Um jovem senhor, professor de línguas e informática num liceu senegalês de uma pequena cidade do sul daquele país, com quem costumo trocar emails, criou o seu próprio blog (ver link neste artigo) e teve a gentileza de me enviar o endereço e pedir que postasse os meus comentários. Assim fiz.
Em troca, recebi pela primeira vez deste jovem, um comentário, ao que ontem escrevi.
Conforme podem ler (se quiserem fazer o favor de se darem ao trabalho), este jovem queixa-se de que eu escrevo coisas muito extensas e que uma vez que ele tem muita falta de tempo, tem dificuldade em ler diariamente o que escrevo e responder. Já lhe respondi pessoalmente por email.
Este jovem faz parte da "geração resumo". Pensava eu que era uma geração apenas existente em Portugal, mas enganei-me.
Esta geração não lê obras literárias: lê resumos. Quanto mais curtos melhores. Se forem resumos de resumos, melhor ainda!
Apercebi-me deste fenómeno um dia destes, ao assistir na TV a uma reportagem sobre os exames de Português. Não ouvi um único jovem dizer que tinha lido a obra "O Memorial do Convento"! Um só! Não sei se José Saramago assistiu à reportagem, mas deixa lá Saramago... ainda que toda a gente desate a ler a tua obra (que mereceu um Nobel, não é para qualquer um!), em resumos resumidos, eu continuarei a comprar e a ler os teus romances, de fio a pavio, gozando cada palavra, cada sílaba desta língua que tu sabes usar tão bem. E bem sabes, isto não é como o teatro. Basta saber que há uma pessoa que nos lê. Vale a pena escrever, nem que seja para uma pessoa apenas... mais tarde ou mais cedo, a coisa vai passando de boca em boca, e passam a ser dois e três e por aí adiante. Portanto continua a escrever que eu estou aqui para te ler. E mais alguns que nunca se habituarão a ler obras resumidas.
Alguns como eu que amam as palavras. Que acham que vale a pena ler, escrever, falar, comentar... pois para alguma coisa hão-de servir os sentidos com que nascemos.
Como é possível fazer da literatura o que se fez com a culinária: "fast food"?

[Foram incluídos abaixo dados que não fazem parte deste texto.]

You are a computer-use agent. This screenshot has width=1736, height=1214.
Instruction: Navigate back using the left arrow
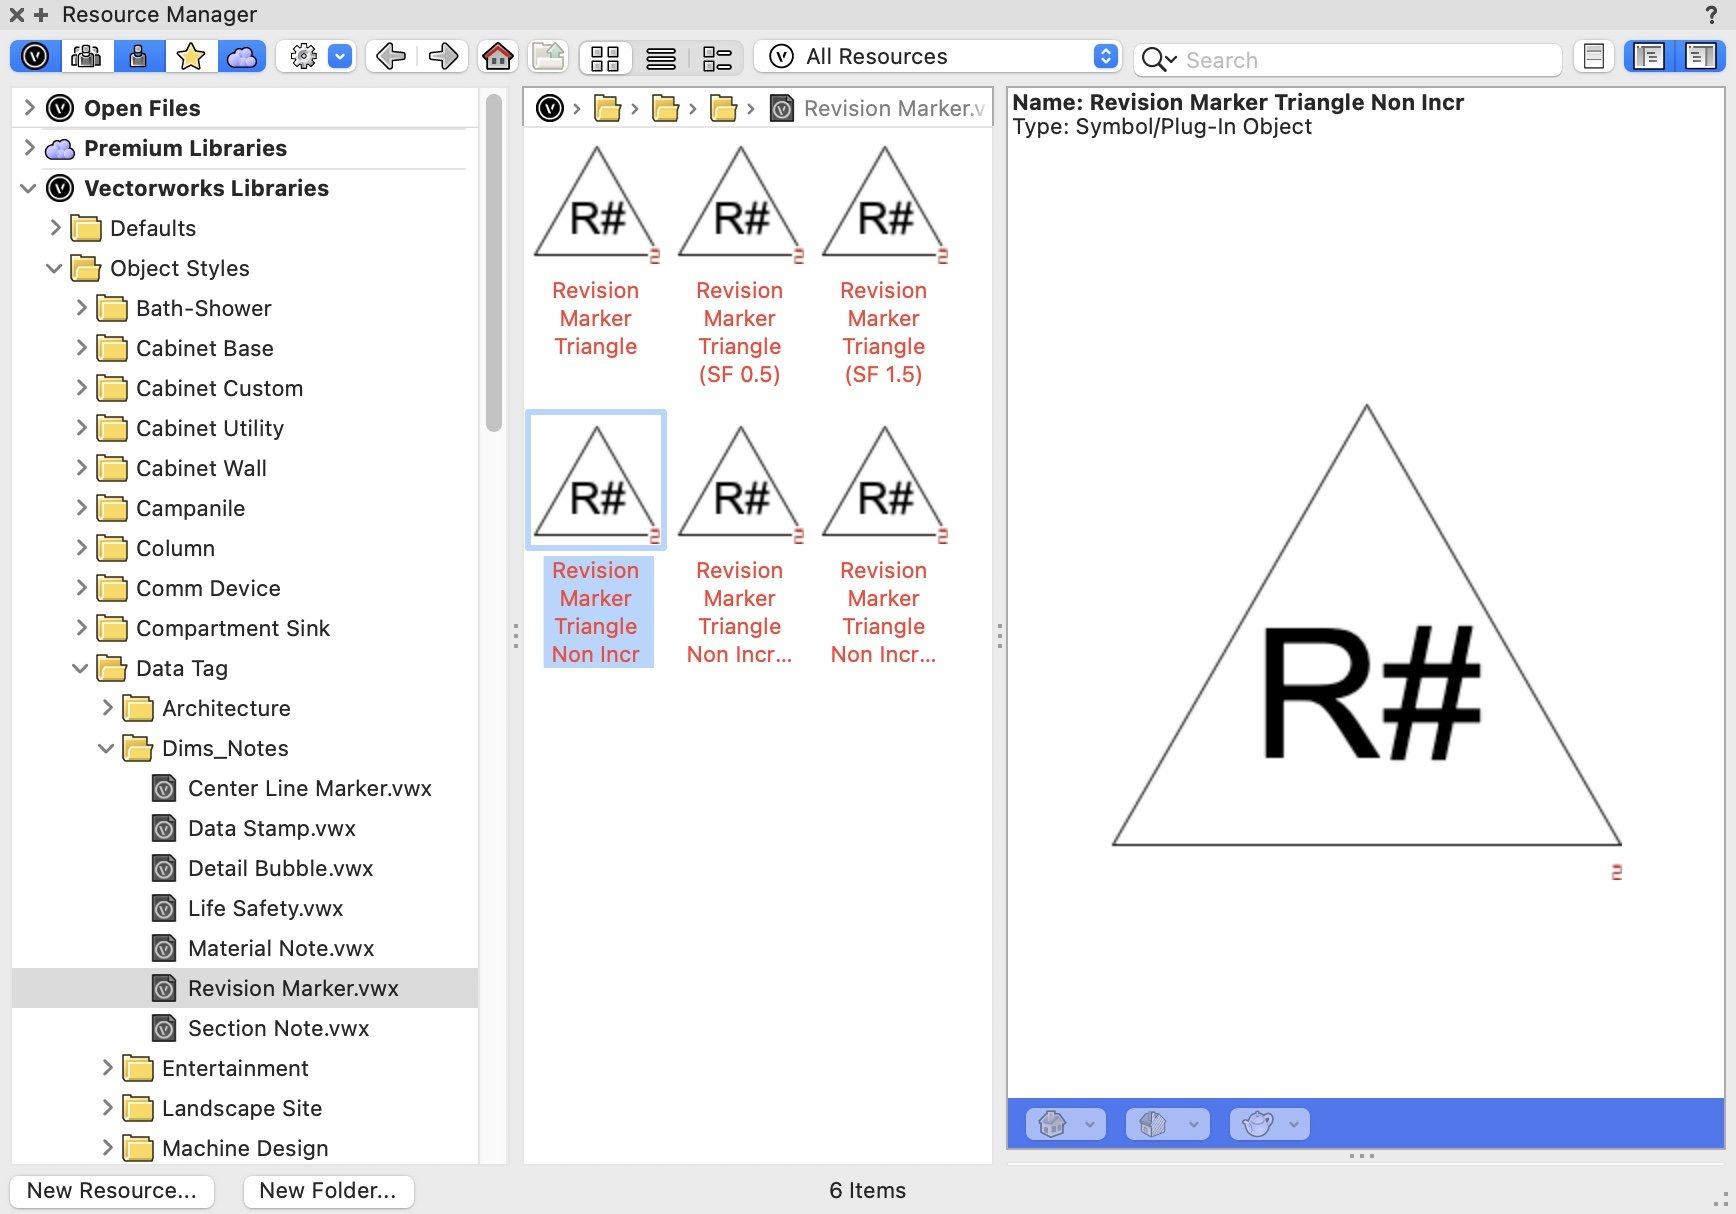pos(390,57)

A obesidade tornou-se uma doença do domínio da saúde pública. O governo toma as suas medidas (parece-me que afinal já não quer pagar as bandas gástricas, mas não quero agora ir por aí), porque os obesos acabam por dar nas vistas, de tão grandes... Mas enfim, a mal ou a bem parece que a coisa tem remédio, basta a pessoa consciencializar-se e querer tratar-se...
E com a leitura de resumos o que se fará? O que se fez para já, parece-me que foi um teste de Português com respostas de escolha múltipla. Provavelmente foi a maneira encontrada para que não se perceba que os alunos que terminam o secundário em Portugal, não sabem Português, como também não sabem Matemática. Como é que alguém incapaz de interpretar o que quer que seja, consegue perceber o enunciado de um problema de Matemática?!
Será que conseguiremos ao menos fazer destes jovens uma geração de peritos (especialistas no que quer que seja...)? Não acredito. Mas mesmo que isso seja possível o nosso Mundo ficará cada vez mais desinteressante...
A solução será talvez a criação de clubes. E assim poderá ser criado por exemplo, o clube da Medicina, que organizará o respectivo campeonato de medicina geral, oftalmologia, dermatologia, otorrinolaringologia e por aí fora... E assim por diante para o Direito, a Geografia, a Sociologia, etc, etc. É que daqui a nada cada um só saberá falar de um tema, aquele para o qual foi instruído: estou a criar um cenário robótico, bem sei, mas é para aí que a imaginação me leva, que hei-de fazer?
O que me parece é que pelo caminho que isto leva, não conseguirei sócios suficientes para um clube de leitura... "Balha-me" Deus!!!!
E ainda há pouco o Engenheiro Sócrates falava de formação profissional em diferentes áreas, de modo a que as pessoas possam mudar de emprego várias vezes ao longo da vida... Acha que é assim que vai conseguir? Bem sei que o Engenheiro é o senhor, mas vá por mim: esse não é o caminho! Nem só de Engenharia e Matemática vive o Homem!
1 comentário:
eu que fui criada numa família de analfabetos, por que será que gosto tanto de ler? será que herdei os genes da minha família biológica, em que alguns de muitos, gostam e gozam do prazer da leitura? mas como é possível não se gostar de uma língua tão rica e tão bela? o poder das palavras é imenso!E o que se aprende lendo?